Michael R. Sargen, M.D., assistant clinical investigator in the Clinical Genetics Branch (CGB), and Dr. Marielle Yohe, Lasker clinical research scholar in CCR’s Laboratory of Cell and Developmental Signaling co-lead the project. The team includes colleagues from CGB and the Biostatistics Branch in DCEG and different laboratories in CCR. The researchers aim to establish the largest prospective study of pediatric melanoma in the U.S., the P-MOLE cohort. This cohort will bring together patients from the Atypical Spitzoid Tumor Study and clinical studies in CCR and other institutions. “By establishing the P-MOLE cohort, we hope to better understand the causes of melanoma in children and identify treatment strategies for this pediatric cancer,” said Dr.

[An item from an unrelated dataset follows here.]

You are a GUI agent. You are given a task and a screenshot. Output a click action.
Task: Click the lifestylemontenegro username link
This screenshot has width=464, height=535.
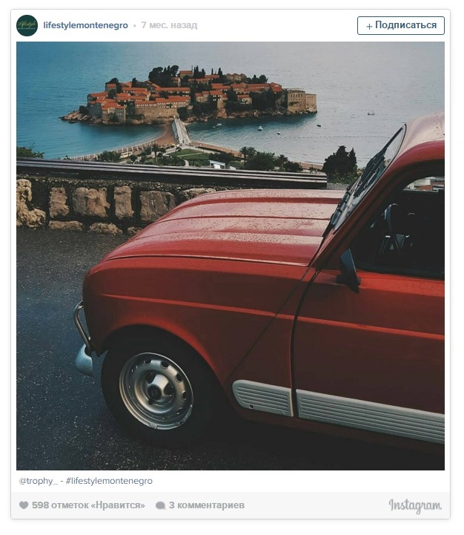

Sargen. Specifically, the researchers hope to characterize hereditary and other factors contributing to pediatric melanoma by determining germline variants contributing to the disease, conducting genomic analyses of pediatric melanomas, and developing a pediatric melanoma mouse model.  

“This work combines the epidemiologic and genomics expertise of DCEG investigators and the laboratory science and translational expertise of CCR to accomplish this goal,” said Dr. Sargen.